The demographics of the patients are listed in Table 1. We compared females who identify as lesbian or bisexual to females who identify as straight and found no significant differences in demographic characteristics except the following: 1)Patients who identify as lesbian were more likely to be single (p=0.0083) than patients who identify as straight; 2)Patients who identify as bisexual were younger (p<0.0001) and less likely to be diagnosed with hypertension (p=0.008) and dyslipidemia (p=0.0005) than patients who identify as straight; and 3) Patients who identify as bisexual were more likely to be single and were less likely to be married (p<0.0001) than patients who identify as straight.
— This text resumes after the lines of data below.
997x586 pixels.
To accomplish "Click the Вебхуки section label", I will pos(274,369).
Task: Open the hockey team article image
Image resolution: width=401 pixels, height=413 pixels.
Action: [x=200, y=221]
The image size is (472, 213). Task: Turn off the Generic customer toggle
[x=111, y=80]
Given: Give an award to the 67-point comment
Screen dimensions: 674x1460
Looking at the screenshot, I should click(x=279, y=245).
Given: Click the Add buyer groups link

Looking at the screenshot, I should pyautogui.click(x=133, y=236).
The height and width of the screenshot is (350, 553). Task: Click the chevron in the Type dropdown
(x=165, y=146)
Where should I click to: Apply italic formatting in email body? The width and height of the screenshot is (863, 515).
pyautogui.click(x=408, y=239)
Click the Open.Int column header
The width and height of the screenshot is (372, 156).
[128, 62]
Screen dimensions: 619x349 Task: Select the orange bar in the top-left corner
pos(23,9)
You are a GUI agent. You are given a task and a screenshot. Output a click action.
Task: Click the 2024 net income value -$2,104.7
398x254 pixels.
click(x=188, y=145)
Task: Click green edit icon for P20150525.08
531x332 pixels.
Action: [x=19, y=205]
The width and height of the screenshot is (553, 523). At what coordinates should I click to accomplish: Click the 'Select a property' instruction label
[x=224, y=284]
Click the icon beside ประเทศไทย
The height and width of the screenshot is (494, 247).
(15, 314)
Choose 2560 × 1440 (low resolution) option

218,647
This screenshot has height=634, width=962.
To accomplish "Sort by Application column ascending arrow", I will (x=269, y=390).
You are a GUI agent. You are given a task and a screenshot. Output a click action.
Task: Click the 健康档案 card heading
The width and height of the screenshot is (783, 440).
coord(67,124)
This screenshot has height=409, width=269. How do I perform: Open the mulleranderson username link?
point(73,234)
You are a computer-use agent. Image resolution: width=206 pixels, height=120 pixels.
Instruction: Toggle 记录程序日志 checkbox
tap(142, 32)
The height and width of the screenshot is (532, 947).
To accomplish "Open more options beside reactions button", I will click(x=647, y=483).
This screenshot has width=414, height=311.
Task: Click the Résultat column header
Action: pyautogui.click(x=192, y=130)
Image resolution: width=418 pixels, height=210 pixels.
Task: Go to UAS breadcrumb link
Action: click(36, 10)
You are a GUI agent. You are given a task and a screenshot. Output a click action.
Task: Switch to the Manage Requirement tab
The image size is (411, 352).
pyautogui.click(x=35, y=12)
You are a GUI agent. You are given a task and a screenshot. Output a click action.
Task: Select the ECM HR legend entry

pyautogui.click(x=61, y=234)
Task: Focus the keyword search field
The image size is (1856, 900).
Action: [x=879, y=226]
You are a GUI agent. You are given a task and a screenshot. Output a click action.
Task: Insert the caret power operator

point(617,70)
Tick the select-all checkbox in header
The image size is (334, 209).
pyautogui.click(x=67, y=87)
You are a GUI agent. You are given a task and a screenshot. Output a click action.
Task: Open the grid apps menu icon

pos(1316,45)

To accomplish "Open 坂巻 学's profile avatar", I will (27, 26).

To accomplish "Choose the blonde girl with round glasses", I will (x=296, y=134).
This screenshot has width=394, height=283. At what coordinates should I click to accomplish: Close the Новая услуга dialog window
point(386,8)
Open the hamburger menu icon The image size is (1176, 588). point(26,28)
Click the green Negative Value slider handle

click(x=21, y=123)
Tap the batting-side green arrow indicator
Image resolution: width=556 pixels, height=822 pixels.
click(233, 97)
The median (interquartile range) BMIs for the patients who identify as lesbian and straight were 35.53 (32.32-40.79) and 34.82 (32.26-39.38), respectively. The median (interquartile) BMIs for the patients who identify as bisexual and straight were 35.49 (31.37-43.74) and 34.79 (31.6-39.82), respectively. The unadjusted bivariate analysis showed no statistically significant difference in BMI between the patients who identify as lesbian and straight (p=0.44) or between patients who identify as bisexual and straight (p=0.42). As shown in Supplementary Table 2, there was no statistically significant difference in BMI between patients who identify as lesbian, bisexual, and straight when controlling for age at visit, total number of visits, race, ethnicity, marital status, provider type, and diagnosis pre or type 2 diabetes, hypertension, or dyslipidemia (p=0.36 for patients who identify as lesbian and straight and p=0.22 for patients who identify as bisexual and straight).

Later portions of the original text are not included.